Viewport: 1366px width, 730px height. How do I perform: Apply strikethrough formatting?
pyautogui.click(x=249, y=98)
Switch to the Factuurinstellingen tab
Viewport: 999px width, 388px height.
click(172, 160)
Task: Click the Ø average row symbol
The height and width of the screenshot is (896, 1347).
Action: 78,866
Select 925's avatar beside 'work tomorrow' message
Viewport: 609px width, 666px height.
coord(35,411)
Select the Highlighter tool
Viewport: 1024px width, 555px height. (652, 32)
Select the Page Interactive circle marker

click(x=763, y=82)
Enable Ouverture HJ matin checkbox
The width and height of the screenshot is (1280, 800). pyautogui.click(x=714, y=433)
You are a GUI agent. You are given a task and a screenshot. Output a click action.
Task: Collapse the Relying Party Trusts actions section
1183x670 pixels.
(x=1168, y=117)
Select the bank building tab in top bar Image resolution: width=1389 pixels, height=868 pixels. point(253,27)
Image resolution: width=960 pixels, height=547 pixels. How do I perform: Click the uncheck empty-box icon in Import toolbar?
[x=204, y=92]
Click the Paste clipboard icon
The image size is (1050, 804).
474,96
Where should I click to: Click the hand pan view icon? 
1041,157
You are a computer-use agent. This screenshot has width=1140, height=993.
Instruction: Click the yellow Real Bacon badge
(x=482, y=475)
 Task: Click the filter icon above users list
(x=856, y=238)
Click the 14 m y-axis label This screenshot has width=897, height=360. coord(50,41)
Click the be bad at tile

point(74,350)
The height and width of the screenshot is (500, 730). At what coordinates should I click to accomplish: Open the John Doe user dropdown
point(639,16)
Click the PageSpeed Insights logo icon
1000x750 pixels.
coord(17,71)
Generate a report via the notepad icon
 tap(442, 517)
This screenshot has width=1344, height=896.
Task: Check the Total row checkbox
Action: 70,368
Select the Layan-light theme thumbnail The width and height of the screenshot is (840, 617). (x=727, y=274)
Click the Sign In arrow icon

:::::

> _What you need to do_: From the first line of the data above to the line holding "Click the Paste clipboard icon", reproduce each line exactly; emit no other lines.

> _Output_:
Viewport: 1366px width, 730px height. How do I perform: Apply strikethrough formatting?
pyautogui.click(x=249, y=98)
Switch to the Factuurinstellingen tab
Viewport: 999px width, 388px height.
click(172, 160)
Task: Click the Ø average row symbol
The height and width of the screenshot is (896, 1347).
Action: 78,866
Select 925's avatar beside 'work tomorrow' message
Viewport: 609px width, 666px height.
coord(35,411)
Select the Highlighter tool
Viewport: 1024px width, 555px height. (652, 32)
Select the Page Interactive circle marker

click(x=763, y=82)
Enable Ouverture HJ matin checkbox
The width and height of the screenshot is (1280, 800). pyautogui.click(x=714, y=433)
You are a GUI agent. You are given a task and a screenshot. Output a click action.
Task: Collapse the Relying Party Trusts actions section
1183x670 pixels.
(x=1168, y=117)
Select the bank building tab in top bar Image resolution: width=1389 pixels, height=868 pixels. point(253,27)
Image resolution: width=960 pixels, height=547 pixels. How do I perform: Click the uncheck empty-box icon in Import toolbar?
[x=204, y=92]
Click the Paste clipboard icon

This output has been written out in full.